|Pay no attention to the retired number behind the curtain
Retiring someone's number is a great honor. It's an explicit statement that no man is worthy of wearing those digits, and that they will forever hang unsullied by subsequent history in baseball's hallowed halls. Except when every player in baseball gets to wear it:
By request of Commissioner Bud Selig, as Major League Baseball celebrates the 62nd anniversary of Jackie Robinson breaking its color barrier on Wednesday, all big league players and uniformed personnel have been asked to wear the late Hall of Famer's famous No. 42 on the field when the 30 teams celebrate the occasion. The past two years, as the momentum to wear Robinson's number steamrolled through Major League clubhouses, Selig asked, but the act of wearing it was voluntary. Not so this year.

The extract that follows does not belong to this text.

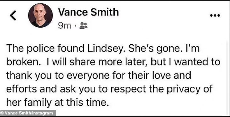Click the words "The police found"
Image resolution: width=230 pixels, height=117 pixels.
(x=45, y=49)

I understand what they're trying to do, but I can't see how allowing several hundred dudes to wear that number will honor Robinson. In addition to it being a tacit admission that the whole retiring the number thing was inadequate as a tribute, many of those guys are going to get into fights, bark at umpires, lollygag to balls rattling around the corners, miss signs, and otherwise do things Jackie probably wouldn't do. I'd prefer some sort of pre-game ceremony and the distribution of some Jackie literature or something.
At this point, I think the only thing that will salvage this tribute in my mind is if the teams that don't wear names on the backs of their jerseys just keep sending up their two or three best hitters until someone notices.